→ **ENTRIES SHOWN**:

━━━━━━━━━━

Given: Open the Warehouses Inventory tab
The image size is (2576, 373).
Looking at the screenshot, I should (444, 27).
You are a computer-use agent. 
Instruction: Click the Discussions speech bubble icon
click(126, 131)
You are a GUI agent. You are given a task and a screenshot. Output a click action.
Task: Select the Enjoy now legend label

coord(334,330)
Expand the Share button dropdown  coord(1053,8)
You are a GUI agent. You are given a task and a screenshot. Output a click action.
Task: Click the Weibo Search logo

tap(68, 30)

━━━━━━━━━━

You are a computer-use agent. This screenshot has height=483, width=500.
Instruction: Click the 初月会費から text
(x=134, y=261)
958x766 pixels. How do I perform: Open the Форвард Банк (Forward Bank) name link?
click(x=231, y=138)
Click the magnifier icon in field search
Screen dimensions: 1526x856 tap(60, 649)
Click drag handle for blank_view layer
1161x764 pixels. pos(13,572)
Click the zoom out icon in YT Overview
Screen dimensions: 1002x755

━━━━━━━━━━

→ **TASK REQUIREMENTS**:
Using the records above, copy all lines that include the word "computer".

→ **ANSWER TO THIS PROBLEM**:
You are a computer-use agent. 
You are a computer-use agent. This screenshot has height=483, width=500.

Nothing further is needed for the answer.